Ukraine opposition leader pledges to change negotiations format with Russia
Ukraine's Tymoshenko is looking for a new format for peace talks with Russia / wiki
By bne IntelliNews October 25, 2018

Ukraine's opposition leader, former prime minister and the leader of the Batkivshchyna (Fatherland) party Yulia Tymoshenko is going to change the format of negotiations with the Kremlin to attempt to bring Russian military aggression against Kyiv to an end.
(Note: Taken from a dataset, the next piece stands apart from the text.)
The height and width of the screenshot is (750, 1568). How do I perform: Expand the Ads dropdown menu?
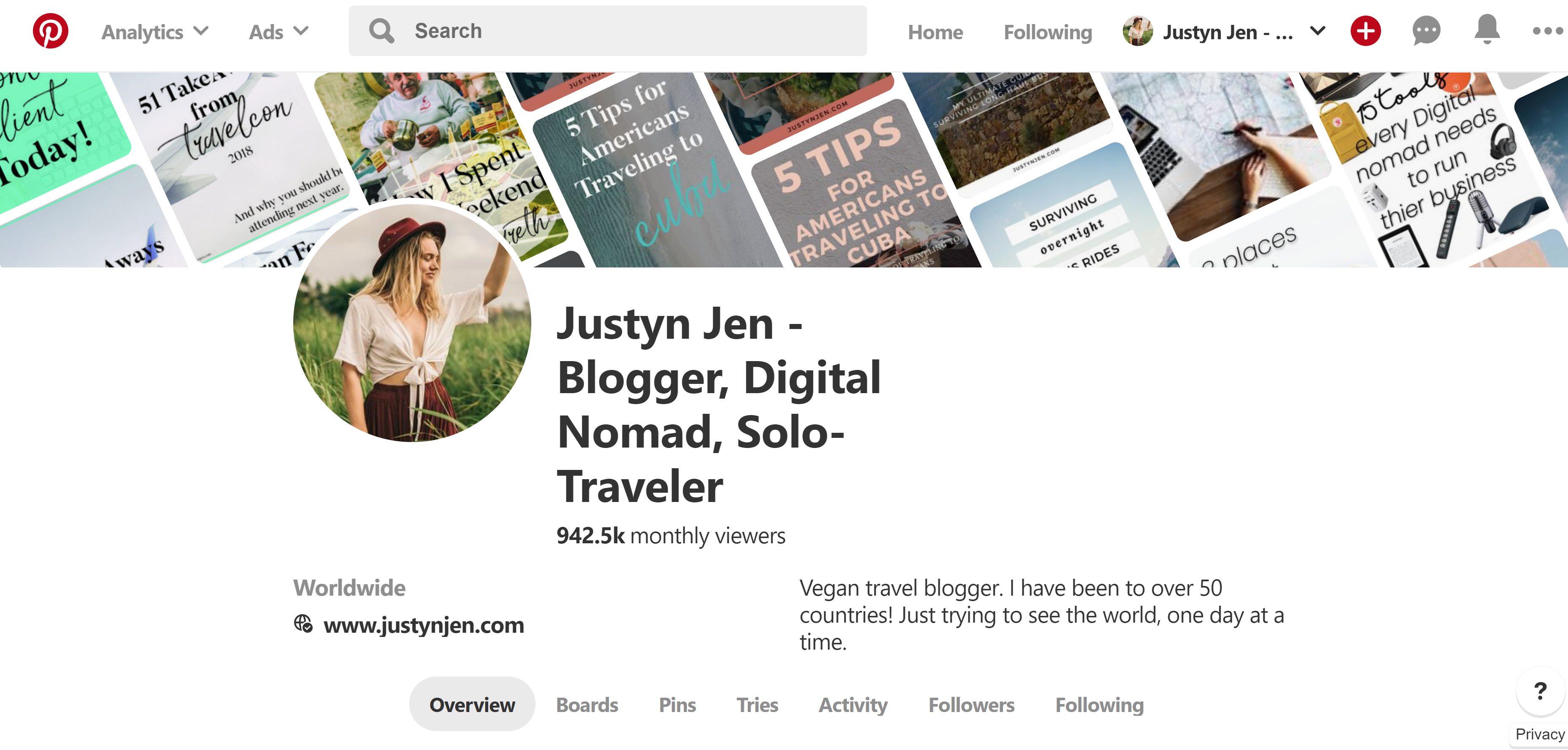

"We need peace, but not under the terms and conditions of the aggressor," Interfax news agency quoted her as saying on October 24. "We will achieve peace, but on Ukraine’s terms. We will return our Ukrainian Donbas. Ukrainian laws will be restored in Donbas. It will be a demilitarised territory. And we will let two million refugees there go home."
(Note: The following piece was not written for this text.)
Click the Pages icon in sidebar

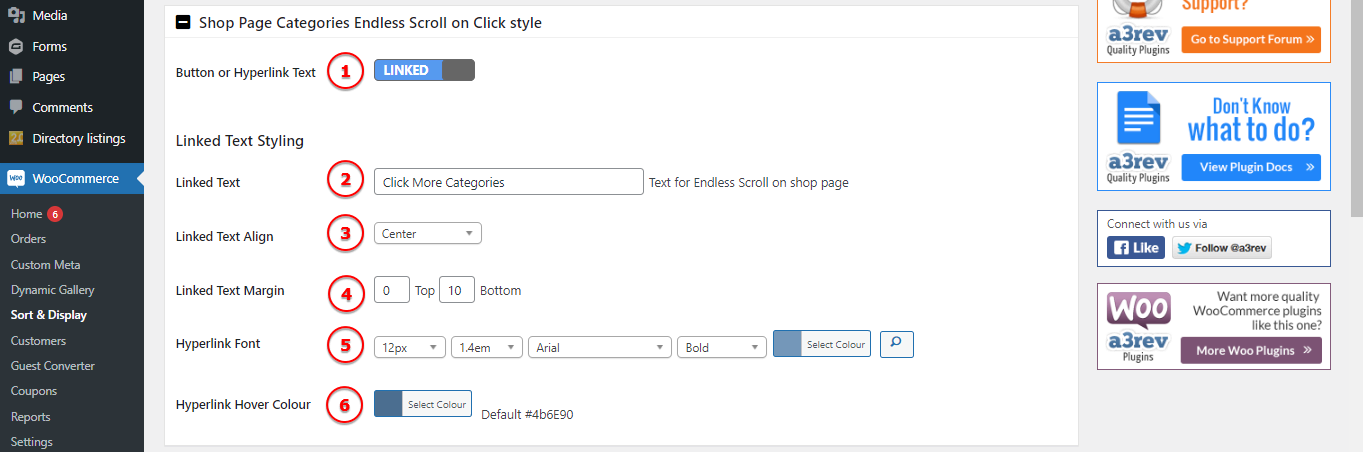[16, 77]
Over the past two and a half years, the Normandy format representatives (Germany, France, Ukraine and Russia) failed to secure any significant progress during talks on settling the conflict, which erupted in 2014 as pro-Russian separatists in East Ukraine broke away from Kyiv's central control. Around 11,000 servicemen, rebels and civilians have so far died.

The war with Russia in the east of the country is clearly going to be a big issue in next year’s presidential election. Tymoshenko is currently leading the polls and is more than ten percentage points ahead of her nearest rival, but needs to put a creditable plan to end the fighting together ahead of the elections.
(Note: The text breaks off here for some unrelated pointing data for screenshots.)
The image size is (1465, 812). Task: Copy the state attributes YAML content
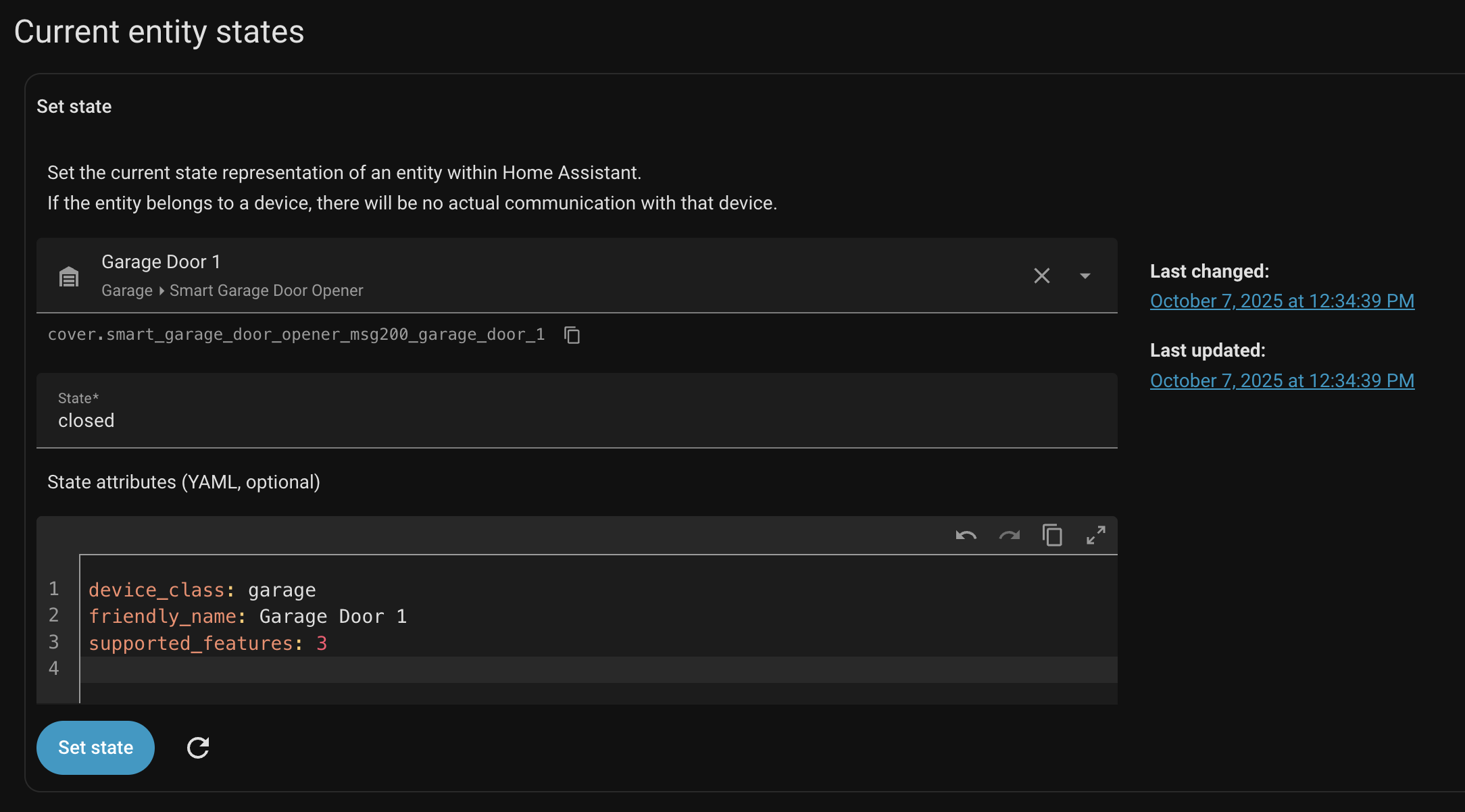pyautogui.click(x=1052, y=536)
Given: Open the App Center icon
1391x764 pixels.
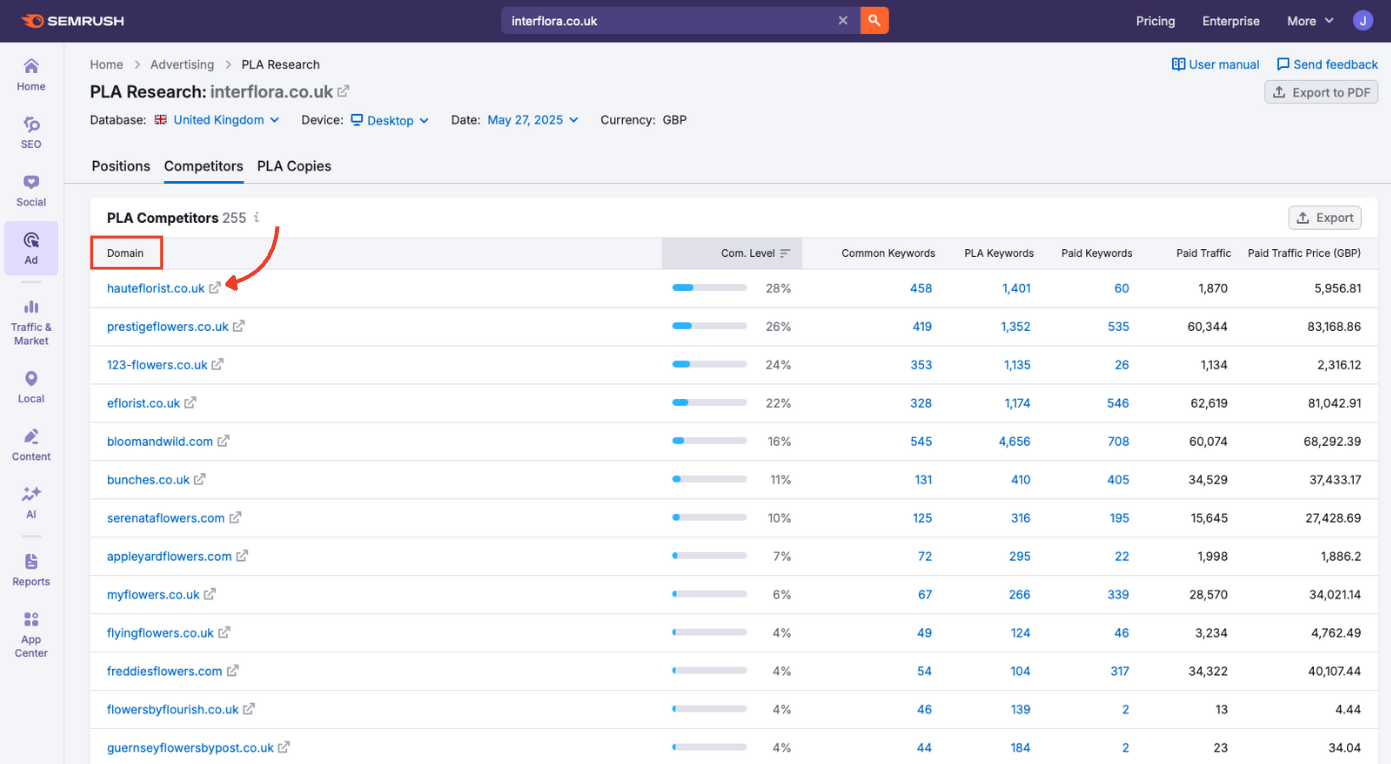Looking at the screenshot, I should tap(31, 634).
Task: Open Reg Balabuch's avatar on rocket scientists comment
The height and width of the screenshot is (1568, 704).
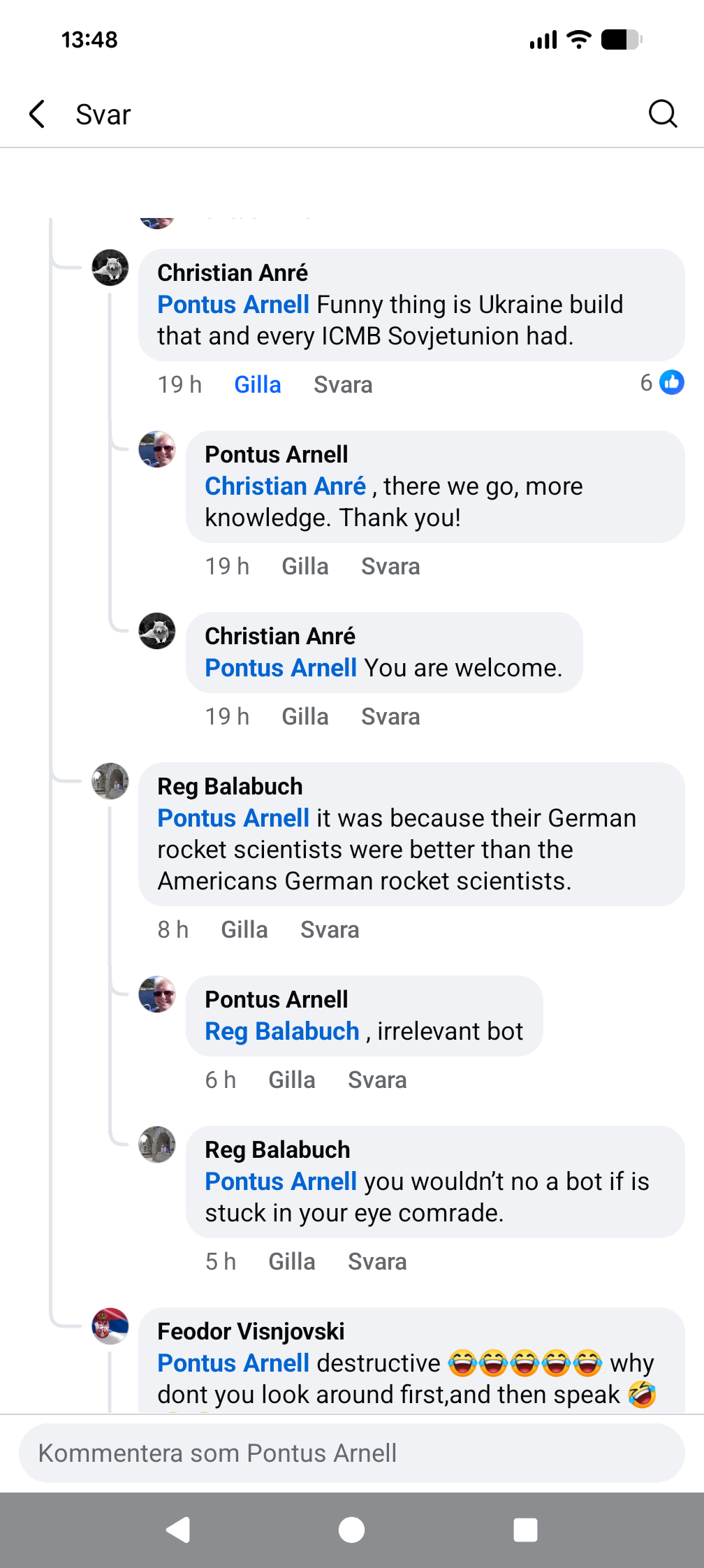Action: point(110,781)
In 2016, the leaders of Ukraine, Russia, Germany and France agreed in Berlin to draft a new road map for the implementation of the Minsk peace accords reached in the capital in 2015. The road map is intended to ensure the success of political, security and humanitarian measures in the Donbas region. However, the Minsk process has largely stalled with both sides missing several key deadlines. 

The Kremlin rejects any security preconditions and wants the polls to go ahead in the Donbas at the earliest date. The position was strengthened by German Chancellor Angela Merkel’s comments at the Berlin summit that Ukraine should regain full control of the occupied border “only at the end of the process”, a position also indicated by France’s then president Francois Hollande a few days earlier.

However, the sides agreed that OSCE observers could move freely up to the border, Merkel added in widely reported comments.

Ukrainian President Petro Poroshenko in turn insisted that “all foreign troops” must be unconditionally withdrawn from rebel-held areas before local elections, a reference to the Russian military, despite Moscow’s insistence that it has no forces in Ukraine.

Other measures sought include a more durable ceasefire, observance of the disengagement regime, the release of prisoners, and unrestricted access for OSCE mission staff to all areas, an issue that has constantly hampered efforts to monitor both sides’ commitment to demilitarisation in the conflict zone.

Earlier, Poroshenko said that Kyiv favours the deployment of a full-scale UN peacekeeping mission in Donbas. However, the mission's purpose "should be not to perpetuate the Russian occupation and legalise the Russian military presence but ensure durable peace in certain districts of the Donetsk and Luhansk regions of Ukraine and fully restore our state's territorial integrity".

Kyiv also insists that the UN mission should comply with the guiding principles of UN peacekeeping operations, which a priori rule out the participation of an aggressor country or a party to the conflict in it, which mean that the Ukrainian leadership opposes including the Russians in the mission.